Quelle vie dans les grands fonds marins ?

Marjolaine Matabos, Chercheuse à l'Ifremer

L’océan est l’environnement le plus vaste de la planète. Il recouvre les trois quarts de la Terre, et apparait comme un vaste étendu d’eau visible du ciel. Mais ce que l’on ne voit pas c’est que cet océan recèle des paysages incroyablement diversifiés et complexes, invisibles à nos yeux.

1. Définition de l’océan profond

Avant de faire un tour de ces paysages, qu’est-ce que l’océan profond ? Aujourd’hui on retrouve deux définitions.

Une première est celle des plus ou moins 200 m en fonction de la teneur en particules des eaux de surface. Au-delà de cette profondeur les ondes lumineuses nécessaires à la photosynthèse ne pénètrent plus et les végétaux (algues ou plantes) ne peuvent donc plus se développer. La vie y dépend donc de la matière qui sédimente depuis la surface.

Une deuxième définition retient la limite de 1000 m. La zone entre 200 et 1000 m est appelée zone mésopélagique, ou encore crépusculaire, c’est la zone à l’orée de l’obscurité. Il n’y a pas suffisamment de lumière pour permettre la production d’énergie par photosynthèse mais suffisamment pour permettre aux organismes d’utiliser la vision pour la recherche de proie. Au-delà de 1000 m on entre dans la zone bathypélagique, zone qui s’étend jusqu’à 3800 m, la profondeur moyenne de nos océans.  Puis, au-delà nous entrons dans la zone abyssopélagique, les abysses à proprement parler. Celles-ci s’étendent jusqu’aux fosses océaniques, appelées zone hadale, qui peuvent atteindre 11 000 m de fond pour la plus profonde, la fosse des Mariannes dans le Pacifique.

Ces grands fonds couvrent au total presque 66% de la planète, et si on prend en compte l’aspect tridimensionnel du milieu, donc toute la colonne d’eau depuis la zone mésopélagique jusqu’aux fosses, il représente en fait 95% du volume de la biosphère, c’est-à-dire du volume habitable de la planète.

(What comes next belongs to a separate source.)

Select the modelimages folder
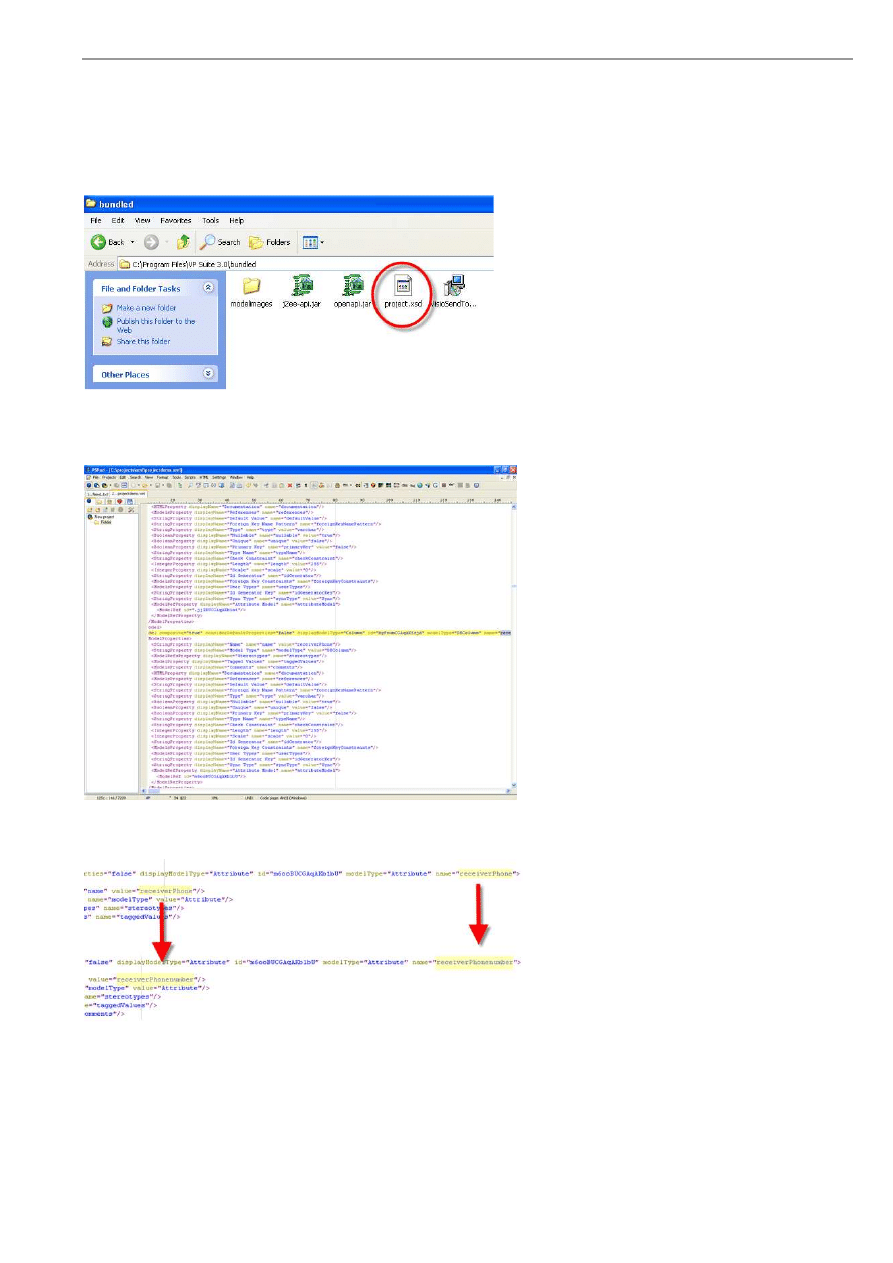This screenshot has height=1263, width=893. tap(251, 287)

2. Conditions de vie dans l’océan profond

Les conditions de vie y sont particulières. Théodore Monod a dit des abysses « Il fait noir, il fait froid, il fait profond, il fait faim ». C’est un très bon résume des conditions de vie auxquelles ont dû s’adapter la multitude d’espèces qui ont colonisé ces environnements. Nous avons vu qu’au-delà de 1000 m c’est l’obscurité totale. Les grands fonds sont tapissés d’une masse d’eau froide, dont la température va varier entre 0° et 4°C avec peu ou pas de variations saisonnières. La profondeur implique des contraintes en termes de pression qui augmente d’un bar tous les 10 m. Ainsi la pression dans les abysses est 100 à 1000 fois plus forte qu’à la surface. Enfin, la matière organique produite en surface par photosynthèse est consommée ou reminéralisée lors de sa descente. Donc plus on est profond, plus la nourriture se fait rare. Les espèces ont donc dû développer des stratégies pour optimiser la recherche des proies, telle que la bioluminescence.

3. Exploration de l’océan profond

L’absence de nourriture et de lumière a mené le zoologiste Edward Forbes en 1843 à avancer l’hypothèse selon laquelle il n’y aurait pas de vie au-delà de 500 m. Puis, la fameuse mission du Challenger en 1870, et qui a parcouru tous les océans du monde, a non seulement montré l’existence de vie jusqu’à 5500 m, mais a également mis en avant la diversité des grands fond marins, de son relief et de la nature des fonds.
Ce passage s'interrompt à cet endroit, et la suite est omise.